Gather from the listing below each line that includes the word "computer", and copy it.

+ + + + + + +

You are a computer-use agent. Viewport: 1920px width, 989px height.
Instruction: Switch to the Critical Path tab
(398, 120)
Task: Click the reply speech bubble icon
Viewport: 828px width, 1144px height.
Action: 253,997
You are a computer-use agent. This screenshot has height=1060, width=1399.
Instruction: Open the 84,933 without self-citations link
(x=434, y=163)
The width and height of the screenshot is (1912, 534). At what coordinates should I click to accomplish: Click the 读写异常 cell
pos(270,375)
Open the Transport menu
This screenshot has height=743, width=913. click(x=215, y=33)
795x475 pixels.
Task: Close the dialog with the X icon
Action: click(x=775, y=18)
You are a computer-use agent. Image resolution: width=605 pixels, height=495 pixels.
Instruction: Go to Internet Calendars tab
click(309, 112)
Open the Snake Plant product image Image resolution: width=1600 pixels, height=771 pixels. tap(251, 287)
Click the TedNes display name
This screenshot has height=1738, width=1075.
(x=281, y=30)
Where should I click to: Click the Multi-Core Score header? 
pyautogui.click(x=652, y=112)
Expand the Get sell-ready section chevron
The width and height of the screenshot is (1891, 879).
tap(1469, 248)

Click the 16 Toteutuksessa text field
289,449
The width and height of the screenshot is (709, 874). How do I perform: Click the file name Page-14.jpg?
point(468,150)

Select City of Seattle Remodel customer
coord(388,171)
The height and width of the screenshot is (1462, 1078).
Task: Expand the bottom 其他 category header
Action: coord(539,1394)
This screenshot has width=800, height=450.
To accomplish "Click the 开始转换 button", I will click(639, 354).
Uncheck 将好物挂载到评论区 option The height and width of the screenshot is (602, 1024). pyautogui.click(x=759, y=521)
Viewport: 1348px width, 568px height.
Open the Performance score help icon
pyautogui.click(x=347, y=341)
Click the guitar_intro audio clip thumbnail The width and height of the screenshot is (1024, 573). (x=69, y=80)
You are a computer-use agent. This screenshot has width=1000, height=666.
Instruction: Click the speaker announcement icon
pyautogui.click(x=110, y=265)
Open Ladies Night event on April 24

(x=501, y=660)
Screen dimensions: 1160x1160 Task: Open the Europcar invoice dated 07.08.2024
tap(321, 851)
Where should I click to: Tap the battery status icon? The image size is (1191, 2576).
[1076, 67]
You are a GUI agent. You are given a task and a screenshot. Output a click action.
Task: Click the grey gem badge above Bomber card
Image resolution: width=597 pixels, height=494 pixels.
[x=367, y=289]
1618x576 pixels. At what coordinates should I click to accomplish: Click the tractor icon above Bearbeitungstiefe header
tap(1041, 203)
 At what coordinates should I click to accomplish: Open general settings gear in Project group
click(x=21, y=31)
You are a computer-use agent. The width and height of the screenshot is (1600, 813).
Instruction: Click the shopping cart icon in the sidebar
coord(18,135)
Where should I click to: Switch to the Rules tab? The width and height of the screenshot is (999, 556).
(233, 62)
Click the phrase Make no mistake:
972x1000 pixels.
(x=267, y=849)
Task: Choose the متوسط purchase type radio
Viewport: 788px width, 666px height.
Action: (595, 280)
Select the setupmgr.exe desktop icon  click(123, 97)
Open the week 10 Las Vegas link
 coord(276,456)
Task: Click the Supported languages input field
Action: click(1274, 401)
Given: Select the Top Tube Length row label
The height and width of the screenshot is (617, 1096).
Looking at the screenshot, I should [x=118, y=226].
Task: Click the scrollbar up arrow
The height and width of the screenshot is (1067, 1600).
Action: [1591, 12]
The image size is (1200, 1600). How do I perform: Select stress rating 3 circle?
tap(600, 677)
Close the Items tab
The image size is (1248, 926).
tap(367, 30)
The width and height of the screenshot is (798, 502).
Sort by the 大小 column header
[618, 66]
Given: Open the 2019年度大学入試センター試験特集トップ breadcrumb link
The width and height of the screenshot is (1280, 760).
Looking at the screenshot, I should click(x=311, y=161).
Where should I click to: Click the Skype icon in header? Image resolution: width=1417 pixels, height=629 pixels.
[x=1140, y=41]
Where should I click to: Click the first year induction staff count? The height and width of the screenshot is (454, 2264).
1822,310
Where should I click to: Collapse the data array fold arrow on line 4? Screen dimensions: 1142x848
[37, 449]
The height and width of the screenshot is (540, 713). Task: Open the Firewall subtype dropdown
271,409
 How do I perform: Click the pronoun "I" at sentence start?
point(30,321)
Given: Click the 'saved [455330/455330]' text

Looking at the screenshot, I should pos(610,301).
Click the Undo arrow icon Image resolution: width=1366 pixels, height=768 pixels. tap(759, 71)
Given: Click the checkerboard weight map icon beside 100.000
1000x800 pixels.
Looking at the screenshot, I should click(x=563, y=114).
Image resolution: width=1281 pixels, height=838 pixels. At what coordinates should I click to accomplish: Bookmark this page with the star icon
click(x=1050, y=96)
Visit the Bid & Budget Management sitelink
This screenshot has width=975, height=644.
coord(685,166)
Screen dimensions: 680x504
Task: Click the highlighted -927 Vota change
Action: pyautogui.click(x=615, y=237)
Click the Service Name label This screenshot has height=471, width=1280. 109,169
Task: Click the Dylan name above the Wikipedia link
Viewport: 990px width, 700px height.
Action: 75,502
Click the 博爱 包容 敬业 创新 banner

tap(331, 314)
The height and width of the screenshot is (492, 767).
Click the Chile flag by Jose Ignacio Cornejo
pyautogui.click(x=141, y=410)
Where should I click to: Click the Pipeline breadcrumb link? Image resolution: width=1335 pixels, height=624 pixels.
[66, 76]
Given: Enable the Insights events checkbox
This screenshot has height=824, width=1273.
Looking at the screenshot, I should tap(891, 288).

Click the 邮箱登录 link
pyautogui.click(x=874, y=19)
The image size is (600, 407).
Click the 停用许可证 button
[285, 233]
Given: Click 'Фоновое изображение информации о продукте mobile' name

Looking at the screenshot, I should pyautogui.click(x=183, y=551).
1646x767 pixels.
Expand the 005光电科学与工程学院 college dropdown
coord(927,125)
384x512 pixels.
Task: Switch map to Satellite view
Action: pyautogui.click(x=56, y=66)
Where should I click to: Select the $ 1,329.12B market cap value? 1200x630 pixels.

+ + + + + + +

ANSWER SPACE:
You are a computer-use agent. Viewport: 1920px width, 989px height.
You are a computer-use agent. This screenshot has height=1060, width=1399.
You are a computer-use agent. Image resolution: width=605 pixels, height=495 pixels.
You are a computer-use agent. This screenshot has width=1000, height=666.
You are a computer-use agent. The width and height of the screenshot is (1600, 813).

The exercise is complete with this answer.